> _Excerpt to read_
11

I'm an awk newbie, so please bear with me.

The goal is to change the case of a string such that the first letter of every word is uppercase and the remaining letters are lowercase. (To keep the example simple, "word" is defined here as strictly alphabetic characters; all others are considered separators.)

I learned a nice way to make the first letter of every word uppercase from another post on this website using the following awk command:

echo 'abce efgh ijkl mnop' | awk '{for (i=1;i <= NF;i++) {sub(".",substr(toupper($i),1,1),$i)} print}' --> Abcd Efgh Ijkl Mnop

Making the remaining letters lowercase is easily accomplished by preceding the awk command with a tr command:

echo 'aBcD EfGh ijkl MNOP' | tr [A-Z] [a-z] | awk '{for (i=1;i <= NF;i++) {sub(".",substr(toupper($i),1,1),$i)} print}' --> Abcd Efgh Ijkl Mnop

However, in the interest of learning more about awk, I wanted to change the case of all but the first letter to lowercase with a similar awk construct. I used the regular expression \B[A-Za-z]+ to match all letters of a word but the first, and the awk command substr(tolower($i),2) to provide those same letters in lowercase, as follows:

echo 'ABCD EFGH IJKL MNOP' | awk '{for (i=1;i <= NF;i++) {sub("\B[A-Za-z]+",substr(tolower($i),2),$i)} print}' --> Abcd EFGH IJKL MNOP

Notice that the first word converted properly, but the remaining words are left unchanged. I would be very grateful for an explanation of why the remaining words did not convert properly and how to get them to do so.

> _Set problem 1_
Rewrite the rows from the line containing "so click(x=1117, y=32)." through the end of the rows, inclusive, changing "screenshot" to "screen capture" and leaving everything else as it is.

> _Data rows_
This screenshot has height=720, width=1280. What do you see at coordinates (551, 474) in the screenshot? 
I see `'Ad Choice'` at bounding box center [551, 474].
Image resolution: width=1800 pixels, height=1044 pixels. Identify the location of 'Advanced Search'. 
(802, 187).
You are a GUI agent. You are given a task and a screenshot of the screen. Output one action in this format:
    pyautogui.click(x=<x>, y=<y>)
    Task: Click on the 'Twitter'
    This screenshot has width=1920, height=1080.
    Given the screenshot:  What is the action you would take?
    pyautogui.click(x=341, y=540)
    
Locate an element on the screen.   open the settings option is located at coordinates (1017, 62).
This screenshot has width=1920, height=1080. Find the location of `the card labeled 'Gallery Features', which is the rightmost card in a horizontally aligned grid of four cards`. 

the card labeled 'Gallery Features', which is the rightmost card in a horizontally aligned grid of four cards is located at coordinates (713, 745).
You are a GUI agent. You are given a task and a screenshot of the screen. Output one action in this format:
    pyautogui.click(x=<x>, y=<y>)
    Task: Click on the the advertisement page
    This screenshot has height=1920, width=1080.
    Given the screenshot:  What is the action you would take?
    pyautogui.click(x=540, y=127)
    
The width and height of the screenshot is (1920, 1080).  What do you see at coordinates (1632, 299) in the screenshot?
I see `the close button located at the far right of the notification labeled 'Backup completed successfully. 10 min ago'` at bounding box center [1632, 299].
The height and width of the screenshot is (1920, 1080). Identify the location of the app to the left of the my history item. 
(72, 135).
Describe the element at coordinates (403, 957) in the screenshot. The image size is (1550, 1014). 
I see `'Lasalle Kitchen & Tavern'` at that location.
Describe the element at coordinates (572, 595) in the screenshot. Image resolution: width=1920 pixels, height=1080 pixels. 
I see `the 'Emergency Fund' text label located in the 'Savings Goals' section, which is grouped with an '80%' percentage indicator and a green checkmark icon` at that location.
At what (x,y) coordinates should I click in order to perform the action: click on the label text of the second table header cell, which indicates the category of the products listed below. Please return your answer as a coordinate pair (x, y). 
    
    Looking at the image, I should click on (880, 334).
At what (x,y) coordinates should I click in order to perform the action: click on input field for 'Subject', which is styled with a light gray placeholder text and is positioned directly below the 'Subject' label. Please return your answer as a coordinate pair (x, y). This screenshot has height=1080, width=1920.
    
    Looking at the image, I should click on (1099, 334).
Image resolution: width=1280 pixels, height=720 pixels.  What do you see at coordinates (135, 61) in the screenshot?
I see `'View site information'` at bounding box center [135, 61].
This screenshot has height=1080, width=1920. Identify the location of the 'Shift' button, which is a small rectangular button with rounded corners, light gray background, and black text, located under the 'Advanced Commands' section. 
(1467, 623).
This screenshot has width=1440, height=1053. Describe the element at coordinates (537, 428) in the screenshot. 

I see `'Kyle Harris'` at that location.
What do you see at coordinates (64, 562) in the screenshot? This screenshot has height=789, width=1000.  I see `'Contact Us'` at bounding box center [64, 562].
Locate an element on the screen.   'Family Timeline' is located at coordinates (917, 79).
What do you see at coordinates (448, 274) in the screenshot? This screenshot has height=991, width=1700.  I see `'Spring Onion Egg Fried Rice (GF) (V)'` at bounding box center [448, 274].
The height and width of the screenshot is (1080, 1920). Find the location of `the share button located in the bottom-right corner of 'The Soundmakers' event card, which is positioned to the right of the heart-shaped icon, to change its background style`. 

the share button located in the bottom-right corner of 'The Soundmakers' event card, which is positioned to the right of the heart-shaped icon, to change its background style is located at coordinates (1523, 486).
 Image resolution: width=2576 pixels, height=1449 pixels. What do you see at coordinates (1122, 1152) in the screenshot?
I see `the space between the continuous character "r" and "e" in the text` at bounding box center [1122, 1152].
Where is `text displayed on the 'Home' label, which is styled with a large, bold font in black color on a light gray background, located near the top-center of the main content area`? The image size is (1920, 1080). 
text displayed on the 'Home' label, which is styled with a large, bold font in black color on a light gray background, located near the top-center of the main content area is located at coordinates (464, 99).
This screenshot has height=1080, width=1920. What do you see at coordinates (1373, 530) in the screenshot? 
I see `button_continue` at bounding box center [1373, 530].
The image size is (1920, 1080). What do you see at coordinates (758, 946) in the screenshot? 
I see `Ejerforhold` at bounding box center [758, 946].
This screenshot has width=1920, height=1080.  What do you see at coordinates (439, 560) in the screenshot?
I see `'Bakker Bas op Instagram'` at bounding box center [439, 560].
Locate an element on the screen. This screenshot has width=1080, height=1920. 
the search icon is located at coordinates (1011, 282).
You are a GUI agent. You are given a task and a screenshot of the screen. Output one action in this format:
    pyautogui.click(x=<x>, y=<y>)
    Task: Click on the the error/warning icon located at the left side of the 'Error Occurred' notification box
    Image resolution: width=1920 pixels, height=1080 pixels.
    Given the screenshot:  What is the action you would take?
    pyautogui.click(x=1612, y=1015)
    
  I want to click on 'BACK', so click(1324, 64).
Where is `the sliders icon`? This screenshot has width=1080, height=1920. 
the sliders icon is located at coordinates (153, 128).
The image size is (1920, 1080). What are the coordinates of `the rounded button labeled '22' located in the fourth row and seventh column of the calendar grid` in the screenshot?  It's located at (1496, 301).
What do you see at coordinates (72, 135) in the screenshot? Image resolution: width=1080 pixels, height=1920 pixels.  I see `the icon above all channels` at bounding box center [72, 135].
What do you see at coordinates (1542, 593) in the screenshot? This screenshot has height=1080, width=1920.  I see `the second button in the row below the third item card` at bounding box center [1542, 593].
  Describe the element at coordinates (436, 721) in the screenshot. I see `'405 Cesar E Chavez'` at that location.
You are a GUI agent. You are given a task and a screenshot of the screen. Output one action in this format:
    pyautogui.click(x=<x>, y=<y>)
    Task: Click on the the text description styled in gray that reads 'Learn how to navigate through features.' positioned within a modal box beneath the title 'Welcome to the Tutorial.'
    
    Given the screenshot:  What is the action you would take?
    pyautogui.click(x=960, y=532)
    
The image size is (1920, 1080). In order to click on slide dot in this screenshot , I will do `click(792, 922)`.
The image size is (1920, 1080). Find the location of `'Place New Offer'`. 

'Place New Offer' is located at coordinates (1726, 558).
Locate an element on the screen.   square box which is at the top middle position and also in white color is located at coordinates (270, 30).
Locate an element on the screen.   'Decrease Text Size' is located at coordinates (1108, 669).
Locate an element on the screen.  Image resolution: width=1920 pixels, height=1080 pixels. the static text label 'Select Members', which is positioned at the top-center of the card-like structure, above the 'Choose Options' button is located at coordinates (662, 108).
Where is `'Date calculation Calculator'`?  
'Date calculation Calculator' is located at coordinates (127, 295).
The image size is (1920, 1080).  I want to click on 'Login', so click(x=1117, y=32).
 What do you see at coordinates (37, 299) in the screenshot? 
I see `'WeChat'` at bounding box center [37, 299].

> _Set problem 2_
Name every awk built-in string function called in the commands in the awk forum post.

> _Problem solution 1_
The image size is (1920, 1080).  I want to click on 'Login', so click(x=1117, y=32).
 What do you see at coordinates (37, 299) in the screen capture? 
I see `'WeChat'` at bounding box center [37, 299].

> _Problem solution 2_
sub, substr, toupper, tolower